Таким образом, большинство обвинений в коррупции в адрес западных политиков, это обвинения не в нарушении принцип прозрачности как такового, а в отклонении в рамках самого принципа. Во-первых, не до конца соблюдается принцип академичности, то есть не учитываются все, доступные на данный момент, теории. Либо обоснование блага перегружается намеренной неясностью. Во-вторых, нарушается принцип универсализма. То есть, хотя все общество получает благо, но благо одних несравнимо с благом других. Последнее предполагает, что в идеальном государстве, если общественные средства идут на предоставление определённой привилегии даже одному человеку, все остальные должны получать равноценную привилегию. Здесь следует заметить, что ни одно государство в мире не реализовало принцип универсализма, и пока представлено мало доказательств того, что это возможно в ближайшем будущем. Поэтому отождествлять универсализм с прозрачностью, на данном этапе, - преждевременно.
Итак, в традициях эпохи Просвещения борьба с коррупцией - это, прежде всего, борьба с невежеством, а не с преступлением. Прозрачность государства нужна не для того, чтобы уличить кого-то в ошибке или правонарушении, а в том, что когда ошибка допущена, она могла бы быть мгновенно исправлена.
Однако каким образом можно применить все вышесказанное к теории коррупции переходного периода, с целью избежать еще большего интеллектуального кризиса и кризиса в реальной жизни?

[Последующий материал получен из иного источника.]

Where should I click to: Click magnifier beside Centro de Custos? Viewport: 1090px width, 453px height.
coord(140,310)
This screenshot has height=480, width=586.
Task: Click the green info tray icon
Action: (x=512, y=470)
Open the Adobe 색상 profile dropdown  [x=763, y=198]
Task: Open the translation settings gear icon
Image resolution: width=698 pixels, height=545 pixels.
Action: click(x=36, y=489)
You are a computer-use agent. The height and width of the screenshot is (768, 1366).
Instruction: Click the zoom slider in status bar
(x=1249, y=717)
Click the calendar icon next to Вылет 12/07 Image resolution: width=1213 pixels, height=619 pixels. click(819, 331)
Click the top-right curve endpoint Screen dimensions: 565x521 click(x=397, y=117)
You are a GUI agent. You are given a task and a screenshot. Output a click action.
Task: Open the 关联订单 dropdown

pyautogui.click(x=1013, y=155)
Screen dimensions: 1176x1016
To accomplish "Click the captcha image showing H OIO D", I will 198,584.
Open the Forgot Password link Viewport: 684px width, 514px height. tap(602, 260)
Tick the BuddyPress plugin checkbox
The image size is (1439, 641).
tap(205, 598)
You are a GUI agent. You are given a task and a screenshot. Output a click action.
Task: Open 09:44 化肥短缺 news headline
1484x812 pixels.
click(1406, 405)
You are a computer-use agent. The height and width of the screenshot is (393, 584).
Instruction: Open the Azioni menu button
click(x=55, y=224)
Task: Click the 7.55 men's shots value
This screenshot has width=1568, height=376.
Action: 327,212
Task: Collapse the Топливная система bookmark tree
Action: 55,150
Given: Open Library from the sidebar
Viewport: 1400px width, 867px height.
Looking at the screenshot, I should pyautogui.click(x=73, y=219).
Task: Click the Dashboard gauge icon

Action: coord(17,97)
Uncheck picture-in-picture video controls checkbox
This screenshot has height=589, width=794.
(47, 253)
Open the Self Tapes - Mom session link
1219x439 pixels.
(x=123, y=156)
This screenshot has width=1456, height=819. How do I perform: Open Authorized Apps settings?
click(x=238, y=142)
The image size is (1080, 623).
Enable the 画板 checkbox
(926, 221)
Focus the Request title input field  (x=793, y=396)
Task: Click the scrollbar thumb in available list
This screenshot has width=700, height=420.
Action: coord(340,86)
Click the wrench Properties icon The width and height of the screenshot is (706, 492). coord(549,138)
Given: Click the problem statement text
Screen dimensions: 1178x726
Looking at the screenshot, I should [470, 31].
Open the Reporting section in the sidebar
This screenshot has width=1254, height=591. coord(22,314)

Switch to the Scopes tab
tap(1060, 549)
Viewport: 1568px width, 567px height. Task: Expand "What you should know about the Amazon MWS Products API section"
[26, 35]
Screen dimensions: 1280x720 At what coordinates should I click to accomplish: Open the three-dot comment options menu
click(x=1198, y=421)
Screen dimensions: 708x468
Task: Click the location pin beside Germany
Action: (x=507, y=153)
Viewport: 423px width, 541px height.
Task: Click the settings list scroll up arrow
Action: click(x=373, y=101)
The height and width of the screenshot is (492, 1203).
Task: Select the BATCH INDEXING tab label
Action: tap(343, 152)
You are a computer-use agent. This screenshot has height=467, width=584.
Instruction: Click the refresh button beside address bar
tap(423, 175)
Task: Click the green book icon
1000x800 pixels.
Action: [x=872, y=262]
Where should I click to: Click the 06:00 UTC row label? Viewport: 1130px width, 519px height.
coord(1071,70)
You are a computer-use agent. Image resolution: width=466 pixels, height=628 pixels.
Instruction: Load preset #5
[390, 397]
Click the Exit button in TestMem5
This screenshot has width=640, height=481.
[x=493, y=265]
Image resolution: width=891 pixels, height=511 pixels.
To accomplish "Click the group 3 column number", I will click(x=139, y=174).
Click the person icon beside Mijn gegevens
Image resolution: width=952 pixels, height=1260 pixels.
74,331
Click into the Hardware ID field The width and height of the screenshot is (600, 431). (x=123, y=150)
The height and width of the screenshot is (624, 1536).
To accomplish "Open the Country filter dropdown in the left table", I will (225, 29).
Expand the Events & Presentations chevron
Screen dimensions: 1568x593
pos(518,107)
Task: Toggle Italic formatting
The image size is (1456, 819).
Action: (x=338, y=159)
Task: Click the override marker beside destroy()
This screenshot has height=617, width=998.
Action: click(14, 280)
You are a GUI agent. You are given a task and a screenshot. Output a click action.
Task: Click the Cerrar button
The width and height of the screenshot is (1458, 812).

Прежде всего, необходим определенный сдвиг парадигм от коррупции как преступления, к коррупции как невежеству. В это связи явление коррупции надо рассматривать не как продукт деятельности маргинальных групп и индивидуумов, преследующих исключительно материальную выгоду, а результат взаимодействия широких масс, движимых местными заблуждениями и догмами. Сдвиг внимания экспертов к массовости проявлений коррупции указывает на то, что, возможно, процесс уже начался.